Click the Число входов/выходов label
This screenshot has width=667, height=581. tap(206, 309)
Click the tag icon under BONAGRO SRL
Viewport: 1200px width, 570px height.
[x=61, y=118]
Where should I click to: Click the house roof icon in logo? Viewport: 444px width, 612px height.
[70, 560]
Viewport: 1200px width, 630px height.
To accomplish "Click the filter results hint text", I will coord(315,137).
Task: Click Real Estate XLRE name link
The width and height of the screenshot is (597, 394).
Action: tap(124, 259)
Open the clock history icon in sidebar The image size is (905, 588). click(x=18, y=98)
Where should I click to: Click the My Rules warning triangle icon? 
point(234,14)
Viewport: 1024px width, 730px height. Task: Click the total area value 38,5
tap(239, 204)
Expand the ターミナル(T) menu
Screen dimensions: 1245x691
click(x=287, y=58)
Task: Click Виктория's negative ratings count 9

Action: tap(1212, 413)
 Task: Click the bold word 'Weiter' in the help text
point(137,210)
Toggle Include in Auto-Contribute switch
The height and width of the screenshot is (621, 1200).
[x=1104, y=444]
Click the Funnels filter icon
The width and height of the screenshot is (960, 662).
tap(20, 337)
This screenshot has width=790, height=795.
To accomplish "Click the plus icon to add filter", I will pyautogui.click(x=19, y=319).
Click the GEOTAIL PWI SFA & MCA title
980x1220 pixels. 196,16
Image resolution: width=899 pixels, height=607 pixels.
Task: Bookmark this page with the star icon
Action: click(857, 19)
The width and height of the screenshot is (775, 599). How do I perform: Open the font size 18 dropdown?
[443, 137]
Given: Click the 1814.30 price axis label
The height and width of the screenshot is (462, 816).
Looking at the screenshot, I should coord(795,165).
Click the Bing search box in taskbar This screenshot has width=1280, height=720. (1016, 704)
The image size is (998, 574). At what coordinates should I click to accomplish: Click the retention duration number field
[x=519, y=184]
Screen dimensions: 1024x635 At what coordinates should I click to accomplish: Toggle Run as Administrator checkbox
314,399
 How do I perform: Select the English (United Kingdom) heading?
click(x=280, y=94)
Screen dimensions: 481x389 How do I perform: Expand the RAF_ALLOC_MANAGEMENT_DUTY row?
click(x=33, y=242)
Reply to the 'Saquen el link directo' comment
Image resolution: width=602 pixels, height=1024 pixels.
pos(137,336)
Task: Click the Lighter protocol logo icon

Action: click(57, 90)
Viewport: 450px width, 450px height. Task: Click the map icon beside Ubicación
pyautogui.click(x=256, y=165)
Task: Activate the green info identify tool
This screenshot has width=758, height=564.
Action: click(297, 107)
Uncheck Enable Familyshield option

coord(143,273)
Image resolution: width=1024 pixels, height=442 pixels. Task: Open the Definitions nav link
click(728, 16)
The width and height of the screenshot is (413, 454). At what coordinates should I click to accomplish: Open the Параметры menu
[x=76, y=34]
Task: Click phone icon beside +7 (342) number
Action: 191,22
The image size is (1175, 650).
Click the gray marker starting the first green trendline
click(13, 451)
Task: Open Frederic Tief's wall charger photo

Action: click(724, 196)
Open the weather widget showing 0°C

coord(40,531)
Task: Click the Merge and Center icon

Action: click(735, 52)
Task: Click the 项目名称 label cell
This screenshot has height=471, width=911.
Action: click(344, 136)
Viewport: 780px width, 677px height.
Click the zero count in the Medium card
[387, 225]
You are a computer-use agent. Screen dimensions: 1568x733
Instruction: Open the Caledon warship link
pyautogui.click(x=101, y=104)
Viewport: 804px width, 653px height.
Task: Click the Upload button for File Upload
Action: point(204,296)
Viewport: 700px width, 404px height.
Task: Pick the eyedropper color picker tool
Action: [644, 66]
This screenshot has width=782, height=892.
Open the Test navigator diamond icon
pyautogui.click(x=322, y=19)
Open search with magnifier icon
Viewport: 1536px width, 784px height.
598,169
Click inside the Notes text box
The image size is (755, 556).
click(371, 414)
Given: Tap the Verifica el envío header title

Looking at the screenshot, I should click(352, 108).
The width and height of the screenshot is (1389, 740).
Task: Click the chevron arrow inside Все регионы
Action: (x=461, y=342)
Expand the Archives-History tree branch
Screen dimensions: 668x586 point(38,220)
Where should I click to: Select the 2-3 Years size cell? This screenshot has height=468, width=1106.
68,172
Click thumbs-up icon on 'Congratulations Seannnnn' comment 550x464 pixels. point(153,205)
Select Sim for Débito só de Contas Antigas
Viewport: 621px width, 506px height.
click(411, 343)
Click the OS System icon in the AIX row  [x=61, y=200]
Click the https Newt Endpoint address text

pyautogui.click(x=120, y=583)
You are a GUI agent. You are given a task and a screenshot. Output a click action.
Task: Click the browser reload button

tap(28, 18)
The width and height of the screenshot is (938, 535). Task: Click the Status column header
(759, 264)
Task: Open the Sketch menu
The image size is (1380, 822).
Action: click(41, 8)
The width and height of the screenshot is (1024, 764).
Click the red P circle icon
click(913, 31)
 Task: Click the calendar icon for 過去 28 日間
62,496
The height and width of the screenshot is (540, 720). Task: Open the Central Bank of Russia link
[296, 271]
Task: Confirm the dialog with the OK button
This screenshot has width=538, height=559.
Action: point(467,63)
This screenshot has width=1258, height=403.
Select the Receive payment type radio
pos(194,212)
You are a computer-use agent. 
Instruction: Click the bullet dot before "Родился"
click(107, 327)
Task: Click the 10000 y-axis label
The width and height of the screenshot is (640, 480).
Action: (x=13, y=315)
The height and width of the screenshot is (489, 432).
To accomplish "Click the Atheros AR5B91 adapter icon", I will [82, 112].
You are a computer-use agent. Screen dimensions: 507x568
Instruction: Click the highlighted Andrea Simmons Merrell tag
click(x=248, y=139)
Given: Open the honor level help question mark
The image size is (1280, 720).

Try it:
The full set of records above must be retyped exactly.

Answer:
Click the Число входов/выходов label
This screenshot has width=667, height=581. tap(206, 309)
Click the tag icon under BONAGRO SRL
Viewport: 1200px width, 570px height.
[x=61, y=118]
Where should I click to: Click the house roof icon in logo? Viewport: 444px width, 612px height.
[70, 560]
Viewport: 1200px width, 630px height.
To accomplish "Click the filter results hint text", I will coord(315,137).
Task: Click Real Estate XLRE name link
The width and height of the screenshot is (597, 394).
Action: tap(124, 259)
Open the clock history icon in sidebar The image size is (905, 588). click(x=18, y=98)
Where should I click to: Click the My Rules warning triangle icon? 
point(234,14)
Viewport: 1024px width, 730px height. Task: Click the total area value 38,5
tap(239, 204)
Expand the ターミナル(T) menu
Screen dimensions: 1245x691
click(x=287, y=58)
Task: Click Виктория's negative ratings count 9

Action: tap(1212, 413)
 Task: Click the bold word 'Weiter' in the help text
point(137,210)
Toggle Include in Auto-Contribute switch
The height and width of the screenshot is (621, 1200).
[x=1104, y=444]
Click the Funnels filter icon
The width and height of the screenshot is (960, 662).
tap(20, 337)
This screenshot has width=790, height=795.
To accomplish "Click the plus icon to add filter", I will pyautogui.click(x=19, y=319).
Click the GEOTAIL PWI SFA & MCA title
980x1220 pixels. 196,16
Image resolution: width=899 pixels, height=607 pixels.
Task: Bookmark this page with the star icon
Action: click(857, 19)
The width and height of the screenshot is (775, 599). How do I perform: Open the font size 18 dropdown?
[443, 137]
Given: Click the 1814.30 price axis label
The height and width of the screenshot is (462, 816).
Looking at the screenshot, I should coord(795,165).
Click the Bing search box in taskbar This screenshot has width=1280, height=720. (1016, 704)
The image size is (998, 574). At what coordinates should I click to accomplish: Click the retention duration number field
[x=519, y=184]
Screen dimensions: 1024x635 At what coordinates should I click to accomplish: Toggle Run as Administrator checkbox
314,399
 How do I perform: Select the English (United Kingdom) heading?
click(x=280, y=94)
Screen dimensions: 481x389 How do I perform: Expand the RAF_ALLOC_MANAGEMENT_DUTY row?
click(x=33, y=242)
Reply to the 'Saquen el link directo' comment
Image resolution: width=602 pixels, height=1024 pixels.
pos(137,336)
Task: Click the Lighter protocol logo icon

Action: click(57, 90)
Viewport: 450px width, 450px height. Task: Click the map icon beside Ubicación
pyautogui.click(x=256, y=165)
Task: Activate the green info identify tool
This screenshot has width=758, height=564.
Action: click(297, 107)
Uncheck Enable Familyshield option

coord(143,273)
Image resolution: width=1024 pixels, height=442 pixels. Task: Open the Definitions nav link
click(728, 16)
The width and height of the screenshot is (413, 454). At what coordinates should I click to accomplish: Open the Параметры menu
[x=76, y=34]
Task: Click phone icon beside +7 (342) number
Action: 191,22
The image size is (1175, 650).
Click the gray marker starting the first green trendline
click(13, 451)
Task: Open Frederic Tief's wall charger photo

Action: click(724, 196)
Open the weather widget showing 0°C

coord(40,531)
Task: Click the Merge and Center icon

Action: click(735, 52)
Task: Click the 项目名称 label cell
This screenshot has height=471, width=911.
Action: click(344, 136)
Viewport: 780px width, 677px height.
Click the zero count in the Medium card
[387, 225]
You are a computer-use agent. Screen dimensions: 1568x733
Instruction: Open the Caledon warship link
pyautogui.click(x=101, y=104)
Viewport: 804px width, 653px height.
Task: Click the Upload button for File Upload
Action: point(204,296)
Viewport: 700px width, 404px height.
Task: Pick the eyedropper color picker tool
Action: [644, 66]
This screenshot has width=782, height=892.
Open the Test navigator diamond icon
pyautogui.click(x=322, y=19)
Open search with magnifier icon
Viewport: 1536px width, 784px height.
598,169
Click inside the Notes text box
The image size is (755, 556).
click(371, 414)
Given: Tap the Verifica el envío header title

Looking at the screenshot, I should click(352, 108).
The width and height of the screenshot is (1389, 740).
Task: Click the chevron arrow inside Все регионы
Action: (x=461, y=342)
Expand the Archives-History tree branch
Screen dimensions: 668x586 point(38,220)
Where should I click to: Select the 2-3 Years size cell? This screenshot has height=468, width=1106.
68,172
Click thumbs-up icon on 'Congratulations Seannnnn' comment 550x464 pixels. point(153,205)
Select Sim for Débito só de Contas Antigas
Viewport: 621px width, 506px height.
click(411, 343)
Click the OS System icon in the AIX row  [x=61, y=200]
Click the https Newt Endpoint address text

pyautogui.click(x=120, y=583)
You are a GUI agent. You are given a task and a screenshot. Output a click action.
Task: Click the browser reload button

tap(28, 18)
The width and height of the screenshot is (938, 535). Task: Click the Status column header
(759, 264)
Task: Open the Sketch menu
The image size is (1380, 822).
Action: click(41, 8)
The width and height of the screenshot is (1024, 764).
Click the red P circle icon
click(913, 31)
 Task: Click the calendar icon for 過去 28 日間
62,496
The height and width of the screenshot is (540, 720). Task: Open the Central Bank of Russia link
[296, 271]
Task: Confirm the dialog with the OK button
This screenshot has width=538, height=559.
Action: point(467,63)
This screenshot has width=1258, height=403.
Select the Receive payment type radio
pos(194,212)
You are a computer-use agent. 
Instruction: Click the bullet dot before "Родился"
click(107, 327)
Task: Click the 10000 y-axis label
The width and height of the screenshot is (640, 480).
Action: (x=13, y=315)
The height and width of the screenshot is (489, 432).
To accomplish "Click the Atheros AR5B91 adapter icon", I will [82, 112].
You are a computer-use agent. Screen dimensions: 507x568
Instruction: Click the highlighted Andrea Simmons Merrell tag
click(x=248, y=139)
Given: Open the honor level help question mark
The image size is (1280, 720).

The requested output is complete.